Summary of EC Anti-Competition Decision Against Google

The European Commission has fined Google €2.42 billion for breaching EU antitrust rules. Google abused its market dominance as a search engine by giving an illegal advantage to another Google product, its comparison shopping service. Commissioner Margrethe Vestager, who is in charge of competition policy stated, “[Google] denied other companies the chance to compete on the merits and to innovate. And most importantly, it denied European consumers a genuine choice of services and the full benefits of innovation.”

The Basis of EU Competition Law

Dominance in the marketplace is defined as behavior to an appreciable extent independently of competitors, customers, and consumers. (United Brands [1978]). If a firm has a dominant position, because it has beyond a 39.7% market share (BA/Virgin [2004]), then there is “a special responsibility [for the dominant company] not to allow its conduct to impair competition on the common market.” (Michelin [1983]). The commission has found that not only does Google have dominance in the general internet search market (exceeding 90% in most EEA countries), but due to its practices, Google’s comparison shopping services have increasingly gained traffic while rivals have suffered substantial losses.

Market Impact

This outcome is a huge win for its shopping comparison competitors. Other companies such as Oracle and Yelp have signed a letter in support of the EU fine. Both companies have been in ongoing legal battles against Google for several years. Yelp, a consumer review site, in particular has complained that Google blocked its service in search results limiting their international business. The company was part of a group back in 2014, which requested the EU investigate Google’s prioritized shopping searches. This decision will help any persons or businesses affected by Google’s anti-competitive behavior and make it easier for victims to obtain civil damages in domestic courts.

Damages

The fine is the highest ever imposed by the Commission. €2.42 billion has been calculated on the 2006 Guidelines and are on the basis of the value of revenue for the shopping service in the 13 EEA countries affected.[1] In addition, Google will need to cease their conduct within 90 days of the decision and begin giving equal treatment to rivals. The company will need to explain how it intends to ensure compliance and if it fails to do so, as per Article 102 of the Treaty on the Functioning of the European Union (TFEU) and Article 54 of the EEA Agreement, can be fined an additional 5% of the average daily worldwide turnover.

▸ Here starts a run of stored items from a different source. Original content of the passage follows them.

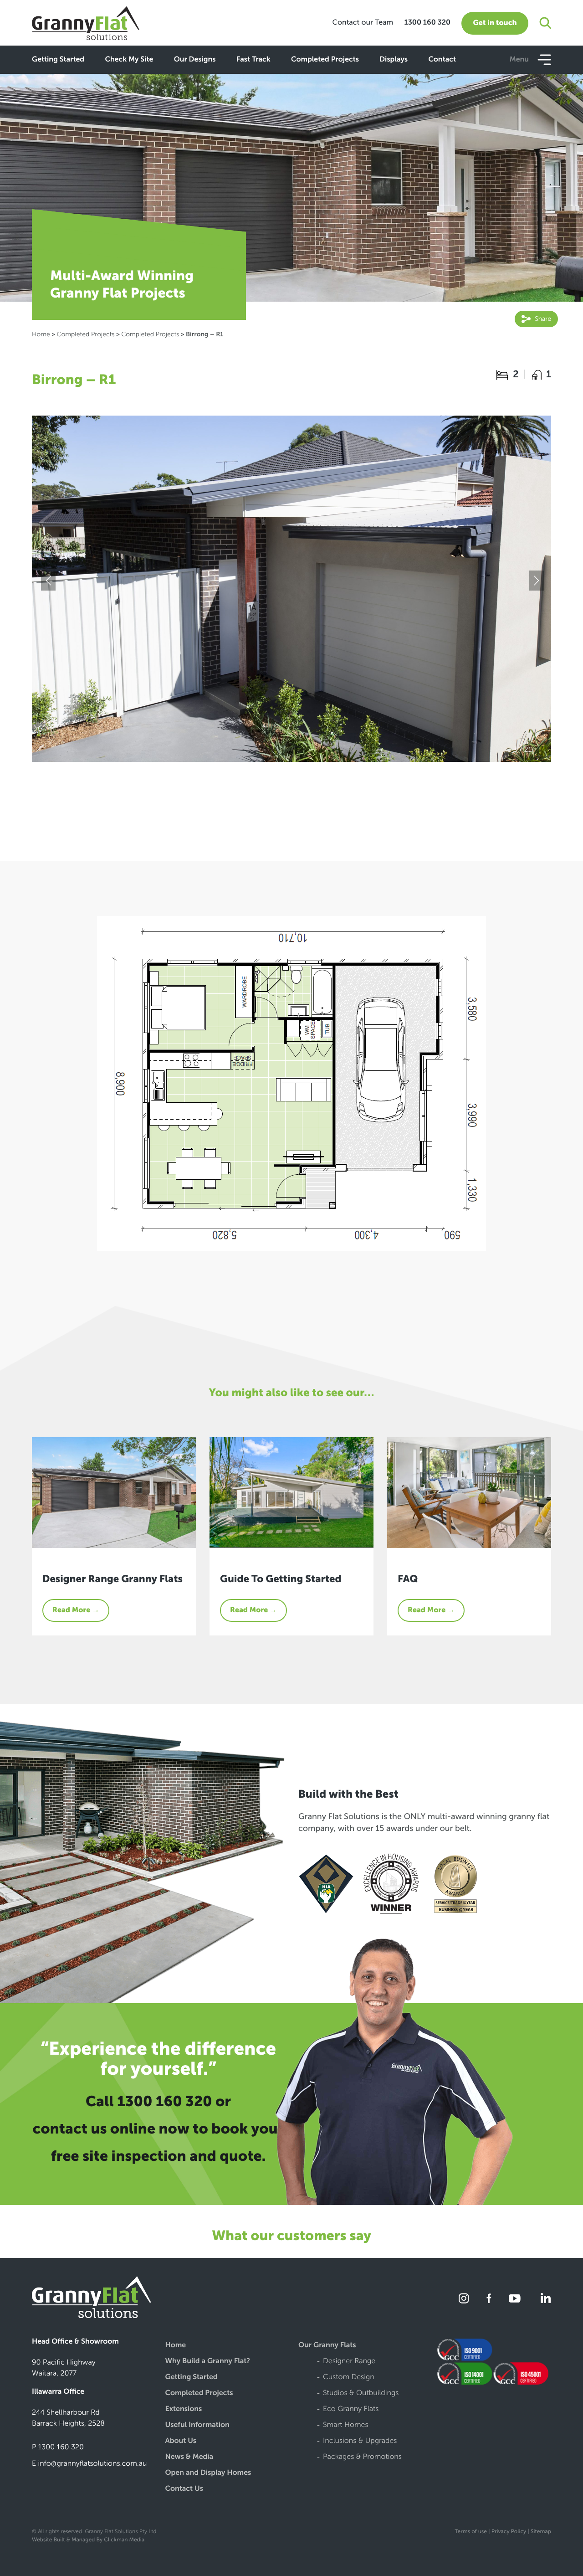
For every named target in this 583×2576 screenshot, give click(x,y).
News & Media (189, 2457)
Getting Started (58, 60)
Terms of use (470, 2532)
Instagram (464, 2298)
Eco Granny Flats (350, 2409)
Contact (442, 60)
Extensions (183, 2409)
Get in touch (495, 23)
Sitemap (541, 2532)
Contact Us (184, 2489)
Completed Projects (325, 60)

Google has claimed that the decision “doesn’t fit the reality of how most people shop online,” and has announced it will consider appealing the decision to the European Court of Justice, which will be its final hope of undoing the charges.

Conclusion

By demoting its competitors shopping services, the Commission has found Google’s comparison-shopping service in breach of EU anti competition law. Regulators are still investigating two related other charges, including the Android mobile operating system that promotes other Google products and may be creating an unfair disadvantage to rivals. The decision will either benefit the average user by increasing competition between shopping alternatives; or it will be a reminder to ISPs that their business practices need to be tailored to the specific legal frameworks of each region.

[1] Google introduced this practice in all 13 EEA countries where Google has rolled out its comparison shopping service, starting in January 2008 in Germany and the United Kingdom. It subsequently extended the practice to France in October 2010, Italy, the Netherlands, and Spain in May 2011, the Czech Republic in February 2013 and Austria, Belgium, Denmark, Norway, Poland and Sweden in November 2013.